MDVT: Enhancing Multimodal Recommendation with Model-Agnostic Multimodal-Driven Virtual Triplets
Jinfeng Xu, Zheyu Chen, Jinze Li, Shuo Yang, Hewei Wang, Yijie Li, Mengran Li, Puzhen Wu, Edith C. H. Ngai
TL;DR
MDVT tackles data sparsity in multimodal recommender systems by introducing multimodal-driven virtual triplets that provide informative supervision signals beyond user-item interactions. The framework is model-agnostic and comprises a virtual triplet constructor, three warm-up threshold strategies (static, dynamic, hybrid), and an enhanced pairwise loss that blends standard BPR with virtual-triplet supervision. Empirical results across multiple real-world datasets and state-of-the-art models show consistent performance gains, with the hybrid strategy offering a robust and efficient trade-off between search cost and accuracy. The approach accelerates convergence, improves performance in sparse regimes, and remains compatible with robustness and augmentation techniques such as AMR and GPT-4o, suggesting practical impact for scalable, high-quality multimodal recommendations.
Abstract
The data sparsity problem significantly hinders the performance of recommender systems, as traditional models rely on limited historical interactions to learn user preferences and item properties. While incorporating multimodal information can explicitly represent these preferences and properties, existing works often use it only as side information, failing to fully leverage its potential.
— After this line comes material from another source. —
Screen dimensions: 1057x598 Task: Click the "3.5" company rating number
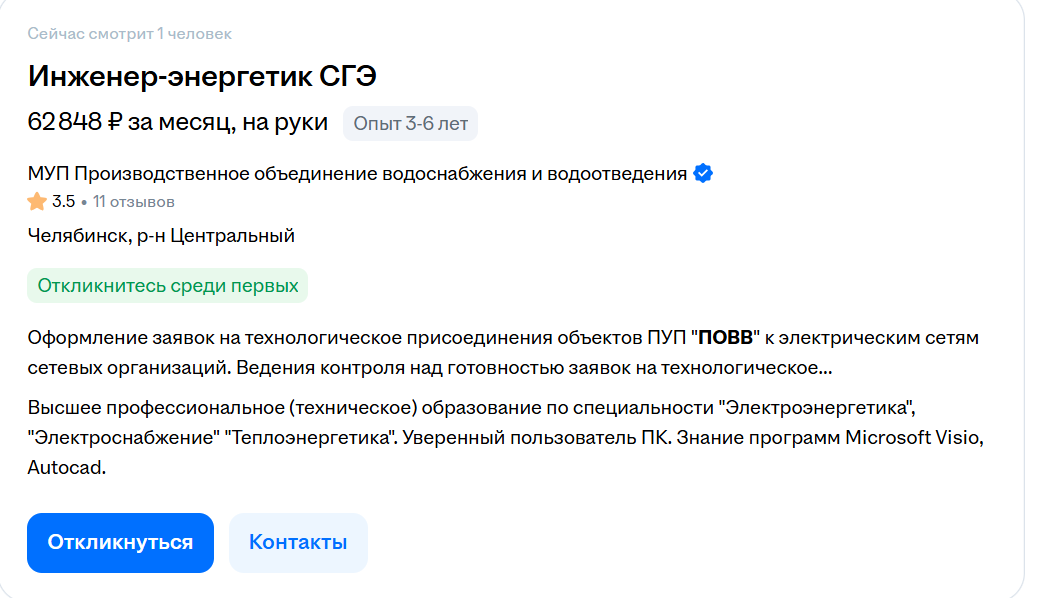coord(63,202)
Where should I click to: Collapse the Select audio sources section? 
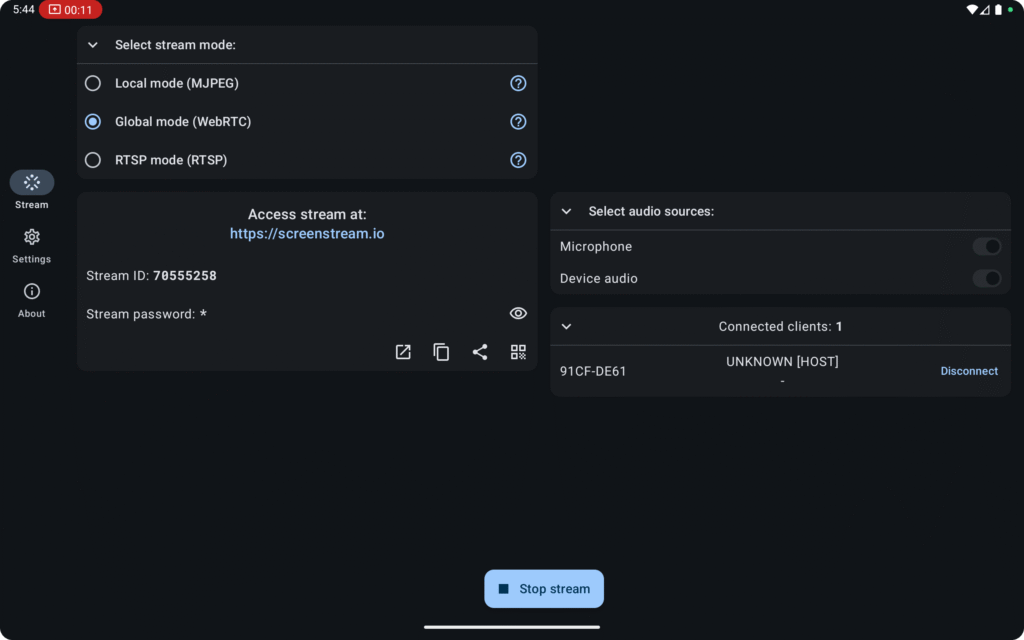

In this paper, we propose MDVT, a model-agnostic approach that constructs multimodal-driven virtual triplets to provide valuable supervision signals, effectively mitigating the data sparsity problem in multimodal recommendation systems. To ensure high-quality virtual triplets, we introduce three tailored warm-up threshold strategies: static, dynamic, and hybrid. The static warm-up threshold strategy exhaustively searches for the optimal number of warm-up epochs but is time-consuming and computationally intensive. The dynamic warm-up threshold strategy adjusts the warm-up period based on loss trends, improving efficiency but potentially missing optimal performance. The hybrid strategy combines both, using the dynamic strategy to find the approximate optimal number of warm-up epochs and then refining it with the static strategy in a narrow hyper-parameter space. Once the warm-up threshold is satisfied, the virtual triplets are used for joint model optimization by our enhanced pair-wise loss function without causing significant gradient skew. Extensive experiments on multiple real-world datasets demonstrate that integrating MDVT into advanced multimodal recommendation models effectively alleviates the data sparsity problem and improves recommendation performance, particularly in sparse data scenarios.